Salvador es una ciudad que respira devoción. Caminando por las calles adoquinadas, me encontré con la iglesia del Señor del Bonfim, un lugar sagrado donde los fieles atan cintas de colores a las rejas mientras murmuran deseos, esperanzas, y oraciones. Cada cinta es una promesa, un vínculo entre el creyente y el universo, una tradición que podría parecer distante de la lógica estoica, pero que, al observarla con detenimiento, revela una conexión más profunda de lo que imaginamos.
En una de mis caminatas por el Pelourinho, el corazón histórico de Salvador, vi a mujeres vestidas de blanco, algunas de ellas ofreciendo cintas de Bonfim. Aunque no tomé ninguna en ese momento, más tarde, al comprar un recuerdo en una tienda en la playa, el vendedor me obsequió varias cintas de diferentes colores. Antes de entregármelas, me miró a los ojos y, con la ayuda de Numá, quien me tradujo, dijo algo que suele decirse a los viajeros curiosos: “Pida un deseo, pero recuerde que el mar solo devuelve lo que el viento no puede llevarse”. Sin saber el significado de cada cinta, utilicé una (de color azul) para pedir un solo deseo, el mismo deseo que he llevado y vivido conmigo estos últimos años. En ese momento, comprendí que no estaba solo en mi viaje. La cinta no era solo un símbolo de fe, sino una metáfora perfecta para la filosofía estoica.
Al igual que en el estoicismo, donde aprendemos a diferenciar entre lo que está bajo nuestro control y lo que no, en Salvador de Bahía se vive esta verdad de manera palpable. Las cintas de Bonfim y las ceremonias del Candomblé son una manifestación de la aceptación de la vida tal como es. Se pide un deseo, pero se acepta que el resultado final puede no estar en nuestras manos. Es el acto de desear y dejar ir, de vivir en el presente mientras se honra el futuro incierto.
Al reflexionar sobre esta experiencia, me di cuenta de que el Candomblé y el estoicismo, aunque aparentemente desconectados, comparten un núcleo común: la aceptación del destino, el entendimiento de nuestra posición en el vasto orden del universo, y la serenidad que proviene de esta comprensión. Como estoicos, practicamos el “Amor Fati”, el amor al destino; y en Salvador, vi este principio reflejado en las ceremonias y costumbres que celebran la vida en todas sus formas, sin temor al cambio ni a la incertidumbre.

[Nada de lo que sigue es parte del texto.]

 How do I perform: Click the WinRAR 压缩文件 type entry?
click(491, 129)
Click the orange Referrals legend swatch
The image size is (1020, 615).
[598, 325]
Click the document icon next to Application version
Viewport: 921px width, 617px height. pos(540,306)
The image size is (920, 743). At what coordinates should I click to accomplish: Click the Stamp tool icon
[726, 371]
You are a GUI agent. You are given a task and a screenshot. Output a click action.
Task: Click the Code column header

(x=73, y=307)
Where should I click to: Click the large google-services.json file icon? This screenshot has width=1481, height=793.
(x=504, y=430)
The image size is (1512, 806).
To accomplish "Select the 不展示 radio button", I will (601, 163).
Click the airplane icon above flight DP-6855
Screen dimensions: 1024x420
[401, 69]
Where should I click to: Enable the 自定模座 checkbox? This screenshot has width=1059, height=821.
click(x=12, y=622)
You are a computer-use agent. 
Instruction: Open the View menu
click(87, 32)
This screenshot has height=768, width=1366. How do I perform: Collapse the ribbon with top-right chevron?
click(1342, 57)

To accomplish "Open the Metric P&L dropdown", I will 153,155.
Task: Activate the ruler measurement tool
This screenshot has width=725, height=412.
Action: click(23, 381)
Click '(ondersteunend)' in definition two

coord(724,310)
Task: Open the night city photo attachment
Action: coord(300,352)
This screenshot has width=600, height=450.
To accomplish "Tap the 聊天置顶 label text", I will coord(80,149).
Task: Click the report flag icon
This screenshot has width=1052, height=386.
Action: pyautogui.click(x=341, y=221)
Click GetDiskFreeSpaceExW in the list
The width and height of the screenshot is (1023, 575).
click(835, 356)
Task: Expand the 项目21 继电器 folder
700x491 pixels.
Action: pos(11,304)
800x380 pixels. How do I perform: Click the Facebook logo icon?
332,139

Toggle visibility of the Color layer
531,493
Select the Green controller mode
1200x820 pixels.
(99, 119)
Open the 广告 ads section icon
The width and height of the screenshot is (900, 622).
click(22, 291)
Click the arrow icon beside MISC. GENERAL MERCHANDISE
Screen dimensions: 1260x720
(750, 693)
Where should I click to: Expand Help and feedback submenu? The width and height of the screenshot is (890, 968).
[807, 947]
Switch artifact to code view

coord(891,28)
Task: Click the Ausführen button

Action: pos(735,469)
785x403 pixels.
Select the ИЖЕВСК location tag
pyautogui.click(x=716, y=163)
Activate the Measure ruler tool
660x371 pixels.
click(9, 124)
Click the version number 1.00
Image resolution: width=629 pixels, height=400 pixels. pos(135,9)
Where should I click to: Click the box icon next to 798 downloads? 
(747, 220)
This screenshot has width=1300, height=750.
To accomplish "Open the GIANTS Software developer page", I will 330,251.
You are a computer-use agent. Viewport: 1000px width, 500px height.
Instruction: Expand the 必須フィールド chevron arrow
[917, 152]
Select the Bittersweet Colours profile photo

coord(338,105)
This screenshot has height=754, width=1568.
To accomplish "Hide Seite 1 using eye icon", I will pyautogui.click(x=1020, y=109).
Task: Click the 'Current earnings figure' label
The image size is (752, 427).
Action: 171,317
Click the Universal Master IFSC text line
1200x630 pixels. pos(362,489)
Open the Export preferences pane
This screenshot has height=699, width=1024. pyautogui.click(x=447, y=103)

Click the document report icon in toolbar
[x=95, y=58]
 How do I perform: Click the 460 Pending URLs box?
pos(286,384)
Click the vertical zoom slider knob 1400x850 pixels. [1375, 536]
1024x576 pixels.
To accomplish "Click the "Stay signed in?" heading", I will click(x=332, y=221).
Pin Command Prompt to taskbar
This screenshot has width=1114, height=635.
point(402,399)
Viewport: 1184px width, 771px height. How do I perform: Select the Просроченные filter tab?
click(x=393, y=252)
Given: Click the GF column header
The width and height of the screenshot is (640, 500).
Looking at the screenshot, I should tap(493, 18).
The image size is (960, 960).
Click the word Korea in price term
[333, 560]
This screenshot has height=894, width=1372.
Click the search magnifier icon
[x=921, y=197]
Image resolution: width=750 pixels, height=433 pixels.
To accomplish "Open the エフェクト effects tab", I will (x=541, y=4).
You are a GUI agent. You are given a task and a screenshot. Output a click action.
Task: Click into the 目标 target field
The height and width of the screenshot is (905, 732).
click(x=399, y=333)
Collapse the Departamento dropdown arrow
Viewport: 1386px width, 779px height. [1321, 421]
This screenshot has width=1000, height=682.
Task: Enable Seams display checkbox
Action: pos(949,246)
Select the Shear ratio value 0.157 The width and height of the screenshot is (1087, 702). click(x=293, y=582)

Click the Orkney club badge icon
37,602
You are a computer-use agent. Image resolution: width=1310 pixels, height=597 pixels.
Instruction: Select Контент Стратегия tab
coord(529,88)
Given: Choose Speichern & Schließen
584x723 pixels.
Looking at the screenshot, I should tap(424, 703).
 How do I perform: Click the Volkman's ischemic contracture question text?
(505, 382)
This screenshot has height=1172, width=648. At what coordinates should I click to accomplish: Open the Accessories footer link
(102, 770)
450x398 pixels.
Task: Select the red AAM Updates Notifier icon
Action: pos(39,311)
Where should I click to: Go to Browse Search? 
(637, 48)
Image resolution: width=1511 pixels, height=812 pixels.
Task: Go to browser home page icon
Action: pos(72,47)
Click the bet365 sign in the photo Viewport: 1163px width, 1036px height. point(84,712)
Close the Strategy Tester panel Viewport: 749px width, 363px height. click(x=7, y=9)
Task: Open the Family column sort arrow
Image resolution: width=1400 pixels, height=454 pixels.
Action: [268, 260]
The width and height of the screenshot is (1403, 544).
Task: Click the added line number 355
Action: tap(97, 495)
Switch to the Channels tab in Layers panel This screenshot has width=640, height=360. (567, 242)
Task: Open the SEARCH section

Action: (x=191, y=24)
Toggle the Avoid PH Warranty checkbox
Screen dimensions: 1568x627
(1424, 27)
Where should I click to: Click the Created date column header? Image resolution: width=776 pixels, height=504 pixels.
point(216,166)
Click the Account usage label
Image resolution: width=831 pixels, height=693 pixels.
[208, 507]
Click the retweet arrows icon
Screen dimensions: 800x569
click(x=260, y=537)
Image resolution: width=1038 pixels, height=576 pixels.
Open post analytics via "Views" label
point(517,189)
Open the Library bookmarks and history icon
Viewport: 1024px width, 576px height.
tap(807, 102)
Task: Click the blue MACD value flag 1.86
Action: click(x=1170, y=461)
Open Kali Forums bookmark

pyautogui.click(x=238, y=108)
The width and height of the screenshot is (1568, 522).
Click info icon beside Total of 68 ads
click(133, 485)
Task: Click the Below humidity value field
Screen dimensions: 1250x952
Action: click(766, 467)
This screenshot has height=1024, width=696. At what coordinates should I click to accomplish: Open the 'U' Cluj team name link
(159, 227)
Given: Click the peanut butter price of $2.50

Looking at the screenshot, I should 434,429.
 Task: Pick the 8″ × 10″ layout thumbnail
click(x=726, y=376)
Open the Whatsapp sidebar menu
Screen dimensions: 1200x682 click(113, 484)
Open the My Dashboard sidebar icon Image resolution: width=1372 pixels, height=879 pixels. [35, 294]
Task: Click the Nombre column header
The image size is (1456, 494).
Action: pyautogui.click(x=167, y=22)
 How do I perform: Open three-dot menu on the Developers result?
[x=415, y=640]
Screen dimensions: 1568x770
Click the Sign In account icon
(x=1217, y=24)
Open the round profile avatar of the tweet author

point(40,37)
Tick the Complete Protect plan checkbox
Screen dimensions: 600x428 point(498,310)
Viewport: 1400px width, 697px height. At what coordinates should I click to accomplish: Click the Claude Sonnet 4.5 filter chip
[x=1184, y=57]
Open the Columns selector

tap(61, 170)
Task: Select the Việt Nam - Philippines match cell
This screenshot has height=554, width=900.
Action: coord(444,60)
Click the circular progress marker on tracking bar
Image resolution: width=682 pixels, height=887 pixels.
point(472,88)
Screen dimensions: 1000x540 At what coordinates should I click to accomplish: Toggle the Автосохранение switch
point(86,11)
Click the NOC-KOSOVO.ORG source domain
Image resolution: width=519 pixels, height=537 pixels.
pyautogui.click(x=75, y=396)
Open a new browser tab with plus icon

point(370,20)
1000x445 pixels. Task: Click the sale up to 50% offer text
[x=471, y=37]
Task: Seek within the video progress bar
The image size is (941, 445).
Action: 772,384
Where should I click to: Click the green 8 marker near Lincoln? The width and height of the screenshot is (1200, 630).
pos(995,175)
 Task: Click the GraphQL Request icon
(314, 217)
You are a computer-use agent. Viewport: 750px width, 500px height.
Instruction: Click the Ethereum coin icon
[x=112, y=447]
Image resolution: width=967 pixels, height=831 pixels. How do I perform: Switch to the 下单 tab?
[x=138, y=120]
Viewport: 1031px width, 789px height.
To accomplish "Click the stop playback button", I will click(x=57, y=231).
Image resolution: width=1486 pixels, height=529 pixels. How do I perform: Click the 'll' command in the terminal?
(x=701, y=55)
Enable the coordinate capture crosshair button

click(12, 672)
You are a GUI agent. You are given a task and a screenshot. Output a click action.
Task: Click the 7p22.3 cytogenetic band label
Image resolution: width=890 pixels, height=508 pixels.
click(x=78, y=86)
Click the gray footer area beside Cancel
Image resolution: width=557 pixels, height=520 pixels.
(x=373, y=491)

Este viaje no solo fue un descanso placentero y una exploración cultural, sino que, al regresar a mi hogar se convierte en una meditación profunda sobre cómo las enseñanzas estoicas pueden encontrarse en los lugares más inesperados, incluso en una tierra tan rica en creencias ancestrales como Bahía. Las cintas de Bonfim que traje conmigo no son solo recuerdos, son símbolos de una conexión espiritual que trasciende las fronteras filosóficas y religiosas, recordándome que, en cada rincón del mundo, la sabiduría estoica resuena, esperando ser descubierta.
Así que, queridos lectores, los invito a reflexionar sobre las conexiones inesperadas que podemos encontrar en nuestras propias vidas, a atar simbólicamente una cinta en nuestras muñecas, a hacer un deseo y a soltarlo al universo. Como bien dijo Epicteto: “No son las cosas las que nos preocupan, sino la opinión que tenemos de ellas”. En Salvador, me encontré con una cultura que ya sabía esta verdad, una cultura que, como nosotros, practica el arte de la aceptación y la serenidad.
Que las cintas de Bonfim nos recuerden que, al final, lo que realmente importa es cómo elegimos vivir cada momento.
¡Hasta el próximo post, lectores estoicos!